** Begin **
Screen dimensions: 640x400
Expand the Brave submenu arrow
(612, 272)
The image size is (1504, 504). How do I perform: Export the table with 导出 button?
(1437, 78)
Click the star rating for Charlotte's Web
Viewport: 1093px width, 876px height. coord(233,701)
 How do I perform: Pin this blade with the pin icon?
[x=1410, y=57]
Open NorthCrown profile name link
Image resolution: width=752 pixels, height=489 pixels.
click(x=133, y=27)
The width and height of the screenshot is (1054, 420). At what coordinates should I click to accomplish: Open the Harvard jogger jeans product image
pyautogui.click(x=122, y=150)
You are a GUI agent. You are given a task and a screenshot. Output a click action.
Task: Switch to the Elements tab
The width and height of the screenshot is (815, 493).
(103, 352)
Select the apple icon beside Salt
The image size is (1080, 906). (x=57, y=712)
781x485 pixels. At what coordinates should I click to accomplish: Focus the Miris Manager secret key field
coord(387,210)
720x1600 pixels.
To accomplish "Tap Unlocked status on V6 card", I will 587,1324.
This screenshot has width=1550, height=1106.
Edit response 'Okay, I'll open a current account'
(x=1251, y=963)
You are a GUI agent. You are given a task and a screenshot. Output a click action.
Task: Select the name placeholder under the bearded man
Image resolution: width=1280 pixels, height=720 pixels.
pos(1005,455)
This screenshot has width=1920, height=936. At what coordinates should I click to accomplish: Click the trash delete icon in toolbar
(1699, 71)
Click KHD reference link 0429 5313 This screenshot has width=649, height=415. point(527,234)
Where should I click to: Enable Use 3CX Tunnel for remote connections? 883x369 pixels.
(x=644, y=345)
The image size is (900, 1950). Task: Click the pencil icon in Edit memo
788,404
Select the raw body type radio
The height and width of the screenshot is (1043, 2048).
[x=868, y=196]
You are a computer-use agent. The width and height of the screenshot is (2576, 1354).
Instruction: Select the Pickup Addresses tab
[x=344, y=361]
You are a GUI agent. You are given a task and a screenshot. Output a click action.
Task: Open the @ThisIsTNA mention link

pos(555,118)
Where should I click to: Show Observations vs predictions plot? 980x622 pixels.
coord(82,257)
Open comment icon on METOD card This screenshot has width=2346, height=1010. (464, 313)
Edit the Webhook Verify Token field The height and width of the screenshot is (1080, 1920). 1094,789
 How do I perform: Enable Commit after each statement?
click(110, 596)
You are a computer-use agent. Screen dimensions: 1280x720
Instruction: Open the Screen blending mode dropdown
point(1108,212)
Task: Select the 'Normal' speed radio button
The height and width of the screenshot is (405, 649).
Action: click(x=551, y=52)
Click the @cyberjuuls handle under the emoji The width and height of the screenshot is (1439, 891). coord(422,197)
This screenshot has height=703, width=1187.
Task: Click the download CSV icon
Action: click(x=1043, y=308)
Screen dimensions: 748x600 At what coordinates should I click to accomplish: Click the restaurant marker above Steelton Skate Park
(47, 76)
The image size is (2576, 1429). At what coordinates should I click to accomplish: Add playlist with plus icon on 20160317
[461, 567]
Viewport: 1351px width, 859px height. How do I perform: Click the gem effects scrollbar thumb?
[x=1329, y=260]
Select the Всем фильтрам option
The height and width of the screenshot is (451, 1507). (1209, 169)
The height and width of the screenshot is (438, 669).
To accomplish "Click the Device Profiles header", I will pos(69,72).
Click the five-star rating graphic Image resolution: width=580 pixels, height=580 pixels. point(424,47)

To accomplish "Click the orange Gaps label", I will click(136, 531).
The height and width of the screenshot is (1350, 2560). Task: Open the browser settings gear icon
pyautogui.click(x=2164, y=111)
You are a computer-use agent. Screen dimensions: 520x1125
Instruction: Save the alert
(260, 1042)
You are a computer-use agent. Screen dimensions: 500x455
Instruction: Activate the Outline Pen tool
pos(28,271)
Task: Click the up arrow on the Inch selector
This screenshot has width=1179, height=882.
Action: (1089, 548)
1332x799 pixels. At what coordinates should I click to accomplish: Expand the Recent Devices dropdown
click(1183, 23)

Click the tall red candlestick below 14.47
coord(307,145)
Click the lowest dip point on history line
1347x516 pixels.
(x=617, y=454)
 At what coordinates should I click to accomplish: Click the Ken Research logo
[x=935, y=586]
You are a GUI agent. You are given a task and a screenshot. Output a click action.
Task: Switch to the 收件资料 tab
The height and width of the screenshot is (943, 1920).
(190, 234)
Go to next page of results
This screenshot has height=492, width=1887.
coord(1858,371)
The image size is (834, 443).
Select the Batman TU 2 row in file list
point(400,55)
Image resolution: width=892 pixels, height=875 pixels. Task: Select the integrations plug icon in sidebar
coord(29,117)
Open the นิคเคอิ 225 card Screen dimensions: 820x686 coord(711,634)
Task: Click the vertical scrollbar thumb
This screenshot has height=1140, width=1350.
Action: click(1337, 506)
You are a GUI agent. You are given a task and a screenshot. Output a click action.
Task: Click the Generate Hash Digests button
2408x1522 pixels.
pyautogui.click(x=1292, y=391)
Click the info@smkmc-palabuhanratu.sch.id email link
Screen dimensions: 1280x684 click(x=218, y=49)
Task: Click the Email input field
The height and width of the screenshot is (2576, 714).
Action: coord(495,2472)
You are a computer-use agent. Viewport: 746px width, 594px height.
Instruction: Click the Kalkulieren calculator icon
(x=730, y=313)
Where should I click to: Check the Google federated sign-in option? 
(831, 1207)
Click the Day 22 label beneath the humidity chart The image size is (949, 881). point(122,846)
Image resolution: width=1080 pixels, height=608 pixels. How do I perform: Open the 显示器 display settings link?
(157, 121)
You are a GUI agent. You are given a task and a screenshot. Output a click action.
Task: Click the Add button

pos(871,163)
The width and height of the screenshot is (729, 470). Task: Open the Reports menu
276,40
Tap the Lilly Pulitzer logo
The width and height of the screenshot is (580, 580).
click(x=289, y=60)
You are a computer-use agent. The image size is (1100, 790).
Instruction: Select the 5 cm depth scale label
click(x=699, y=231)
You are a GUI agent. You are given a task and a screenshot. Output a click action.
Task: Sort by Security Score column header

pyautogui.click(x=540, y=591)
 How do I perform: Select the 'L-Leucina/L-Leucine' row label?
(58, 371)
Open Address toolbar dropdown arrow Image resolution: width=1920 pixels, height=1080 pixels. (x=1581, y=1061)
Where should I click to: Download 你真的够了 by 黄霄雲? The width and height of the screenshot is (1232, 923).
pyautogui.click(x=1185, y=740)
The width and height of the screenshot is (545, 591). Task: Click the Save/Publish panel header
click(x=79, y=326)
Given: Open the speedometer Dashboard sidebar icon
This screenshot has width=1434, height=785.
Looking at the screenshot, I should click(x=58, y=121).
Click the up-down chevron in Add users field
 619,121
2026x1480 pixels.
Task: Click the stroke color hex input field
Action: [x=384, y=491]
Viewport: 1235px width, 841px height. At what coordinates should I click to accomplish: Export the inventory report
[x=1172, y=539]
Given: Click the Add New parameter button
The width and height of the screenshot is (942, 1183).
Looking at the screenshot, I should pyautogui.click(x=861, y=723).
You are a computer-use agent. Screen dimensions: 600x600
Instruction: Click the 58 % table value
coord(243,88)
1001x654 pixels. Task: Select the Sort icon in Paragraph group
** End **
- **Work to complete**
Gather every line of the listing above that contains the word "with".

- **Exercise solution**
The image size is (1504, 504). How do I perform: Export the table with 导出 button?
 How do I perform: Pin this blade with the pin icon?
The image size is (2576, 1429). At what coordinates should I click to accomplish: Add playlist with plus icon on 20160317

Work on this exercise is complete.